とある民間の研究所に勤務しているエリック(ウォーレン・スティーブンス)は、逆磁力分裂理論(?)における詰めの方程式が分からず、婚約者ジャネット(ゲイル・コープ)にも当り散らす荒れる毎日だった。そこに研究室に突然やってきた陪審員#1じゃなかった謎の男(ロバート・ウェッバー)。二人のやり取りが面白い。「秩序ある社会では女の役割は出産のみ。」「何のために生きている?」「任務遂行だ。」「何が手に入る?」「知識だ。」「愉しみは?」「征服だ。」「原動力は?」「エネルギーだ。」「何のために?」「支配するためだ。」男はアイカーと言う、宇宙人だった。アイカーは感情というものを知らない。彼の星は個性というものの存在しない、一つの意思に全員が従うアリのような社会だった。アイカーは提案する。人間を研究するために感情というものを知りたい。君の感情と方程式を交換しよう。この方程式がなんとしても知りたいエリックはこの提案を受けてしまう。悪魔の取引をしてしまったわけである。

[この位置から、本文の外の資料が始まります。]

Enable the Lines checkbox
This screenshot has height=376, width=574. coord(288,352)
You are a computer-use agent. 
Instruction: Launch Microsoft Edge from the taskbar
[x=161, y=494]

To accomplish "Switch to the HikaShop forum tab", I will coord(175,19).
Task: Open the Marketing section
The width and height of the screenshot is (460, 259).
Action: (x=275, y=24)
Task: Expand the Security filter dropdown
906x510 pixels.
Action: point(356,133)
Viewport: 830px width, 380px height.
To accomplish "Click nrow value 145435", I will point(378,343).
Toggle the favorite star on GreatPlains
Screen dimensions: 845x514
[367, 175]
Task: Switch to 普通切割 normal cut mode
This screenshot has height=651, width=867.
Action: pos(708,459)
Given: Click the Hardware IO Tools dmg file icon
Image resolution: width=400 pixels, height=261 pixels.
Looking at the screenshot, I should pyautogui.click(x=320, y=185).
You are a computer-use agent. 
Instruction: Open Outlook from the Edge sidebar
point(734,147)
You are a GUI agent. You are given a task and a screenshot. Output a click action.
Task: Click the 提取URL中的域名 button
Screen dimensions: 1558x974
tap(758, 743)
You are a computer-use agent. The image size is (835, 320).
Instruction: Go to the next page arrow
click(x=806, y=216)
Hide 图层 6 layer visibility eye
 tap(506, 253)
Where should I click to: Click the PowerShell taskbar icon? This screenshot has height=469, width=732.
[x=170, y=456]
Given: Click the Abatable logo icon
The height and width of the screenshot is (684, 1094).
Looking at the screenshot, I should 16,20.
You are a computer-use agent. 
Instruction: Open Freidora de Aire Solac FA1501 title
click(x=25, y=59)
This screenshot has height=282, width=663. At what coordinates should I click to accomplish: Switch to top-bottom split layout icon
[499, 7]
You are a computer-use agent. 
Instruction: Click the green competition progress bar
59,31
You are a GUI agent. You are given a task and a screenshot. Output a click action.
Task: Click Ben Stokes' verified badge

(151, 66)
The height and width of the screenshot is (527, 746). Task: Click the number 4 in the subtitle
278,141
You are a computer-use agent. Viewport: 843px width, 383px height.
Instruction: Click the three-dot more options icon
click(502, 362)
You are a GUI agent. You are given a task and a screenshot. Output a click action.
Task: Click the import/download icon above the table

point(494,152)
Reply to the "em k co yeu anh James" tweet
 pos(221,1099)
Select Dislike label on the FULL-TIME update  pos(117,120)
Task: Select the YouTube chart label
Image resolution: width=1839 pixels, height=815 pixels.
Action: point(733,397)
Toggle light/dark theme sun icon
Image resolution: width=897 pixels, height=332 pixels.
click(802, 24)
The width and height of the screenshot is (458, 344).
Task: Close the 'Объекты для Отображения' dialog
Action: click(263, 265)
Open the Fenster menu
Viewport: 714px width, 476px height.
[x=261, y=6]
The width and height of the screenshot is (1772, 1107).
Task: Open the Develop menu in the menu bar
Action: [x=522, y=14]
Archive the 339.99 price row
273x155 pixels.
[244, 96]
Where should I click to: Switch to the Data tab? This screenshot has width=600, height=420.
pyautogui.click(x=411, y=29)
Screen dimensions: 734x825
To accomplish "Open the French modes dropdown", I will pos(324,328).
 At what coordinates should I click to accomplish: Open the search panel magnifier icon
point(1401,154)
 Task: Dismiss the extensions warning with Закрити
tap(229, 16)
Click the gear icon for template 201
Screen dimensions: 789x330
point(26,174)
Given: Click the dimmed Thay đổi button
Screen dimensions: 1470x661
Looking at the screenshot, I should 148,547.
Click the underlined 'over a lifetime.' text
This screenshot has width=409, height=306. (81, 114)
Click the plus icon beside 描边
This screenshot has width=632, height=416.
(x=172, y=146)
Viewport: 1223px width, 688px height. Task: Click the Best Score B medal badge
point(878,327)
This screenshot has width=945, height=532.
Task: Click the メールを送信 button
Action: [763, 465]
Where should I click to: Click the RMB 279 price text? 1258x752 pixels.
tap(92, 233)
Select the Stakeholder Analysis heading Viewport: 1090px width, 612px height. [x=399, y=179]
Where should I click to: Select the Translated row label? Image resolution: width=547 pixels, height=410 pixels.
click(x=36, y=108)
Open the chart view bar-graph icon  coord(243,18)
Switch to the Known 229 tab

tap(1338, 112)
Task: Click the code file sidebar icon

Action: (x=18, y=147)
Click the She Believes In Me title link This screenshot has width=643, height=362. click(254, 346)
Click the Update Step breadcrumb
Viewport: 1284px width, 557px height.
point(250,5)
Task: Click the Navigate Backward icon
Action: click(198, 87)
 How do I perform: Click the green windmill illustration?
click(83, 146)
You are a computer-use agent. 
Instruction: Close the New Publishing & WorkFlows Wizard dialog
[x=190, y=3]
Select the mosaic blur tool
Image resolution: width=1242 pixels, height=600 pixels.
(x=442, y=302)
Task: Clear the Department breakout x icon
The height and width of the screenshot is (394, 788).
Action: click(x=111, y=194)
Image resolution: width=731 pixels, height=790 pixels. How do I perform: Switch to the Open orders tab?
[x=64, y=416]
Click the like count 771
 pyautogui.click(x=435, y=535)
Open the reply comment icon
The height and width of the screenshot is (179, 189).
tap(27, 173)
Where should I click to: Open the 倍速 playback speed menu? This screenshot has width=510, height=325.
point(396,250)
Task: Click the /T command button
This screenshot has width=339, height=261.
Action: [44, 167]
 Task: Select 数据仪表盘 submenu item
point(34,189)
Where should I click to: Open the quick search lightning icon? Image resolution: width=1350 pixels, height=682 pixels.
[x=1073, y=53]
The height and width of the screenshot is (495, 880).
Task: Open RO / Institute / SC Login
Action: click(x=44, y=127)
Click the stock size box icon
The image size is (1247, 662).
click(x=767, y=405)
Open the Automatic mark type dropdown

感情を失ったエリックは研究がはかどって磁力破壊装置を完成。一方アイカーはジャネットに「愛とは何だ?」とストーカーまがいに付きまとう。ジャネットはできた人で、アイカーをピクニックに連れて行ったりして、感情の何たるかを教えようとする。ここでもアイカーの世界を窺い知ることができる。「その社会が実在するとしたら、そこにはあなたみたいな人が?見分けはつくのかしら?」「違いはある。それが適正分類だ。賢い者は科学者、強い者は労働者、殺しが得意なら兵士・・・基本的には皆同じだが。」アイカーはそれが進歩した社会だと言う。適正分類は「なりたいものになる」というのとは違うよなあ。当時の共産主義のイメージなんでしょうな。後のほうで適正分類された人たちがやってくるが、同じ種族でこうも変わってしまう社会は恐ろしいね。
冷酷なロボットと化して最終兵器を淡々と作っていくエリックと、地球侵略に疑問を感じ始めるアイカーという、立場の逆転が面白いが、演出としては平板。